# DIRECTIONS FOR THIS TASK
Reproduce every one of the following records line for line, without changing anything.

(Element and text location data)
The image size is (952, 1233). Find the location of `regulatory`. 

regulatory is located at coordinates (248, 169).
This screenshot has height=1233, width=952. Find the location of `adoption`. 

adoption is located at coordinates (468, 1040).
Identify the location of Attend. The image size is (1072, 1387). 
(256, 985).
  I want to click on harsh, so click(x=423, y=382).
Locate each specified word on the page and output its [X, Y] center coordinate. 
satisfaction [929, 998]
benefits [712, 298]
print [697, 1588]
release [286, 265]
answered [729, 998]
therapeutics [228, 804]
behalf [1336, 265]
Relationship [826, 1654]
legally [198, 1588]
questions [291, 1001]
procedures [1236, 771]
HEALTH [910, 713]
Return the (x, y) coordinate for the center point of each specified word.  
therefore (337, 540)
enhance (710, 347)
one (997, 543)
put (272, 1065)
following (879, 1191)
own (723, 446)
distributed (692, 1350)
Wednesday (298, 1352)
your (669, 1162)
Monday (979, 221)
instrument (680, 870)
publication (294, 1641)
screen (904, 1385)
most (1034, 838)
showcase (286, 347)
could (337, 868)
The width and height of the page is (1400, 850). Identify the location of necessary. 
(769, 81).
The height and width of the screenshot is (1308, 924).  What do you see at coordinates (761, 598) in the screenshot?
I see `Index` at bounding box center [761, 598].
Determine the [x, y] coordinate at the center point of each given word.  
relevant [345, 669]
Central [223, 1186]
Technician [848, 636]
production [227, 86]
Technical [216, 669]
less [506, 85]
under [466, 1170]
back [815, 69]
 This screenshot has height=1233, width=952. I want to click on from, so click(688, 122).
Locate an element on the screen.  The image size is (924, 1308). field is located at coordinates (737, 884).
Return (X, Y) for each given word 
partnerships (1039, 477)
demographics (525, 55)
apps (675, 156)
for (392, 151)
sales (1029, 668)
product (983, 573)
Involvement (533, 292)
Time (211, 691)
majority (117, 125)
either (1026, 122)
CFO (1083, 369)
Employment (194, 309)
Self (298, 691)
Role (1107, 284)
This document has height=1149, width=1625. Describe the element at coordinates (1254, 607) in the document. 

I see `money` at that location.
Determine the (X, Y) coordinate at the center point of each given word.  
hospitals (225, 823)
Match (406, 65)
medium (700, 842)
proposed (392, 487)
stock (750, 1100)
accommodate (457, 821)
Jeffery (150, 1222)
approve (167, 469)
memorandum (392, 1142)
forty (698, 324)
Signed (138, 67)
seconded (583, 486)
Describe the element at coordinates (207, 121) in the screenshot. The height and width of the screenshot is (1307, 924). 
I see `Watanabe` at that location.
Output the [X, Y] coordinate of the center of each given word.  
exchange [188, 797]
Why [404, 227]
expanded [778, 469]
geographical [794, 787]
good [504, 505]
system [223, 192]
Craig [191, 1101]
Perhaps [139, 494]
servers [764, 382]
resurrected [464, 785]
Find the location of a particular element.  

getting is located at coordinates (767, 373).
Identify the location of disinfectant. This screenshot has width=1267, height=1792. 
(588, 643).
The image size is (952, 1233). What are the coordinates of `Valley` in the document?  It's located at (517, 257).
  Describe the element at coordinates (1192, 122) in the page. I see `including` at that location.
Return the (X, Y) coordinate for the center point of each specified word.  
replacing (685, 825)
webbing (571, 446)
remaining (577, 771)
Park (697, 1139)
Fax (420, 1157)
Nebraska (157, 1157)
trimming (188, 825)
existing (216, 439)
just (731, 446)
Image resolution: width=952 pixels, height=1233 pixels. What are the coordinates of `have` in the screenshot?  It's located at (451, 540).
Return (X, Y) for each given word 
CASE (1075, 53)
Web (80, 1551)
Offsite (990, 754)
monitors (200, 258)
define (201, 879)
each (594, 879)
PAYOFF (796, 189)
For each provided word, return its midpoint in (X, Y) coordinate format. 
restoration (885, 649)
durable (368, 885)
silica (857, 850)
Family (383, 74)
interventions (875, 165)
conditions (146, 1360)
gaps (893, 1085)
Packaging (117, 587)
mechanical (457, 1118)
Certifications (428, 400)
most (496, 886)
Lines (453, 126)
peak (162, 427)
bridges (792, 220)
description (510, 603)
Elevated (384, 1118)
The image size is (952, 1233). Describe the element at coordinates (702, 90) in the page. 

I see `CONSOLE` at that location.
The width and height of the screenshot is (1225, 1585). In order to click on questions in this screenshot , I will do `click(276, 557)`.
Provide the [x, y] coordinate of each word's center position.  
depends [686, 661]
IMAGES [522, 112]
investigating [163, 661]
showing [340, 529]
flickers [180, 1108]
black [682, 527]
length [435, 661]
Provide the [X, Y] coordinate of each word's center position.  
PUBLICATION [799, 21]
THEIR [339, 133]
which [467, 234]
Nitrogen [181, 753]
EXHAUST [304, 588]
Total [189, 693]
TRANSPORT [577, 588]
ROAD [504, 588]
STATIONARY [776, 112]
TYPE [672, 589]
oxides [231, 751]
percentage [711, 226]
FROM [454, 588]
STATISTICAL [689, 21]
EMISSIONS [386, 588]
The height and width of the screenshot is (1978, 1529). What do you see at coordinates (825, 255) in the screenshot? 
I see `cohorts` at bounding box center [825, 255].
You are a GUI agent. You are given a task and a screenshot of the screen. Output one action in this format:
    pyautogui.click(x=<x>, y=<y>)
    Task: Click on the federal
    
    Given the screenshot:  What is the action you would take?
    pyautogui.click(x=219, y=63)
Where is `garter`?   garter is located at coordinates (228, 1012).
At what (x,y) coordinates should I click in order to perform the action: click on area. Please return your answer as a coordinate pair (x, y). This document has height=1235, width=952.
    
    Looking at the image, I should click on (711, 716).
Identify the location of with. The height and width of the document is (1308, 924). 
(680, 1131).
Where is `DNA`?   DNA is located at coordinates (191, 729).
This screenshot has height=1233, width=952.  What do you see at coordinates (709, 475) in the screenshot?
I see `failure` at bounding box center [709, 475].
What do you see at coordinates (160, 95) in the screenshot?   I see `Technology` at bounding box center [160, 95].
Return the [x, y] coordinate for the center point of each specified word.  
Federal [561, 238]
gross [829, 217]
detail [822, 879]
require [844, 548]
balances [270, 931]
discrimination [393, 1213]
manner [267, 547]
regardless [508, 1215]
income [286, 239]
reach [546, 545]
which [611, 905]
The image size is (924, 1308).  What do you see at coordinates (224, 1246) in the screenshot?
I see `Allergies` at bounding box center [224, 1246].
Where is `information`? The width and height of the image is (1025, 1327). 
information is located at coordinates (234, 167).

# EXPECTED OUTPUT
The image size is (952, 1233). Find the location of `regulatory`. 

regulatory is located at coordinates (248, 169).
This screenshot has height=1233, width=952. Find the location of `adoption`. 

adoption is located at coordinates (468, 1040).
Identify the location of Attend. The image size is (1072, 1387). 
(256, 985).
  I want to click on harsh, so click(x=423, y=382).
Locate each specified word on the page and output its [X, Y] center coordinate. 
satisfaction [929, 998]
benefits [712, 298]
print [697, 1588]
release [286, 265]
answered [729, 998]
therapeutics [228, 804]
behalf [1336, 265]
Relationship [826, 1654]
legally [198, 1588]
questions [291, 1001]
procedures [1236, 771]
HEALTH [910, 713]
Return the (x, y) coordinate for the center point of each specified word.  
therefore (337, 540)
enhance (710, 347)
one (997, 543)
put (272, 1065)
following (879, 1191)
own (723, 446)
distributed (692, 1350)
Wednesday (298, 1352)
your (669, 1162)
Monday (979, 221)
instrument (680, 870)
publication (294, 1641)
screen (904, 1385)
most (1034, 838)
showcase (286, 347)
could (337, 868)
The width and height of the page is (1400, 850). Identify the location of necessary. 
(769, 81).
The height and width of the screenshot is (1308, 924).  What do you see at coordinates (761, 598) in the screenshot?
I see `Index` at bounding box center [761, 598].
Determine the [x, y] coordinate at the center point of each given word.  
relevant [345, 669]
Central [223, 1186]
Technician [848, 636]
production [227, 86]
Technical [216, 669]
less [506, 85]
under [466, 1170]
back [815, 69]
 This screenshot has height=1233, width=952. I want to click on from, so click(688, 122).
Locate an element on the screen.  The image size is (924, 1308). field is located at coordinates (737, 884).
Return (X, Y) for each given word 
partnerships (1039, 477)
demographics (525, 55)
apps (675, 156)
for (392, 151)
sales (1029, 668)
product (983, 573)
Involvement (533, 292)
Time (211, 691)
majority (117, 125)
either (1026, 122)
CFO (1083, 369)
Employment (194, 309)
Self (298, 691)
Role (1107, 284)
This document has height=1149, width=1625. Describe the element at coordinates (1254, 607) in the document. 

I see `money` at that location.
Determine the (X, Y) coordinate at the center point of each given word.  
hospitals (225, 823)
Match (406, 65)
medium (700, 842)
proposed (392, 487)
stock (750, 1100)
accommodate (457, 821)
Jeffery (150, 1222)
approve (167, 469)
memorandum (392, 1142)
forty (698, 324)
Signed (138, 67)
seconded (583, 486)
Describe the element at coordinates (207, 121) in the screenshot. The height and width of the screenshot is (1307, 924). 
I see `Watanabe` at that location.
Output the [X, Y] coordinate of the center of each given word.  
exchange [188, 797]
Why [404, 227]
expanded [778, 469]
geographical [794, 787]
good [504, 505]
system [223, 192]
Craig [191, 1101]
Perhaps [139, 494]
servers [764, 382]
resurrected [464, 785]
Find the location of a particular element.  

getting is located at coordinates (767, 373).
Identify the location of disinfectant. This screenshot has width=1267, height=1792. 
(588, 643).
The image size is (952, 1233). What are the coordinates of `Valley` in the document?  It's located at (517, 257).
  Describe the element at coordinates (1192, 122) in the page. I see `including` at that location.
Return the (X, Y) coordinate for the center point of each specified word.  
replacing (685, 825)
webbing (571, 446)
remaining (577, 771)
Park (697, 1139)
Fax (420, 1157)
Nebraska (157, 1157)
trimming (188, 825)
existing (216, 439)
just (731, 446)
Image resolution: width=952 pixels, height=1233 pixels. What are the coordinates of `have` in the screenshot?  It's located at (451, 540).
Return (X, Y) for each given word 
CASE (1075, 53)
Web (80, 1551)
Offsite (990, 754)
monitors (200, 258)
define (201, 879)
each (594, 879)
PAYOFF (796, 189)
For each provided word, return its midpoint in (X, Y) coordinate format. 
restoration (885, 649)
durable (368, 885)
silica (857, 850)
Family (383, 74)
interventions (875, 165)
conditions (146, 1360)
gaps (893, 1085)
Packaging (117, 587)
mechanical (457, 1118)
Certifications (428, 400)
most (496, 886)
Lines (453, 126)
peak (162, 427)
bridges (792, 220)
description (510, 603)
Elevated (384, 1118)
The image size is (952, 1233). Describe the element at coordinates (702, 90) in the page. 

I see `CONSOLE` at that location.
The width and height of the screenshot is (1225, 1585). In order to click on questions in this screenshot , I will do `click(276, 557)`.
Provide the [x, y] coordinate of each word's center position.  
depends [686, 661]
IMAGES [522, 112]
investigating [163, 661]
showing [340, 529]
flickers [180, 1108]
black [682, 527]
length [435, 661]
Provide the [X, Y] coordinate of each word's center position.  
PUBLICATION [799, 21]
THEIR [339, 133]
which [467, 234]
Nitrogen [181, 753]
EXHAUST [304, 588]
Total [189, 693]
TRANSPORT [577, 588]
ROAD [504, 588]
STATIONARY [776, 112]
TYPE [672, 589]
oxides [231, 751]
percentage [711, 226]
FROM [454, 588]
STATISTICAL [689, 21]
EMISSIONS [386, 588]
The height and width of the screenshot is (1978, 1529). What do you see at coordinates (825, 255) in the screenshot? 
I see `cohorts` at bounding box center [825, 255].
You are a GUI agent. You are given a task and a screenshot of the screen. Output one action in this format:
    pyautogui.click(x=<x>, y=<y>)
    Task: Click on the federal
    
    Given the screenshot:  What is the action you would take?
    pyautogui.click(x=219, y=63)
Where is `garter`?   garter is located at coordinates (228, 1012).
At what (x,y) coordinates should I click in order to perform the action: click on area. Please return your answer as a coordinate pair (x, y). This document has height=1235, width=952.
    
    Looking at the image, I should click on (711, 716).
Identify the location of with. The height and width of the document is (1308, 924). 
(680, 1131).
Where is `DNA`?   DNA is located at coordinates (191, 729).
This screenshot has height=1233, width=952.  What do you see at coordinates (709, 475) in the screenshot?
I see `failure` at bounding box center [709, 475].
What do you see at coordinates (160, 95) in the screenshot?   I see `Technology` at bounding box center [160, 95].
Return the [x, y] coordinate for the center point of each specified word.  
Federal [561, 238]
gross [829, 217]
detail [822, 879]
require [844, 548]
balances [270, 931]
discrimination [393, 1213]
manner [267, 547]
regardless [508, 1215]
income [286, 239]
reach [546, 545]
which [611, 905]
The image size is (924, 1308).  What do you see at coordinates (224, 1246) in the screenshot?
I see `Allergies` at bounding box center [224, 1246].
Where is `information`? The width and height of the image is (1025, 1327). 
information is located at coordinates (234, 167).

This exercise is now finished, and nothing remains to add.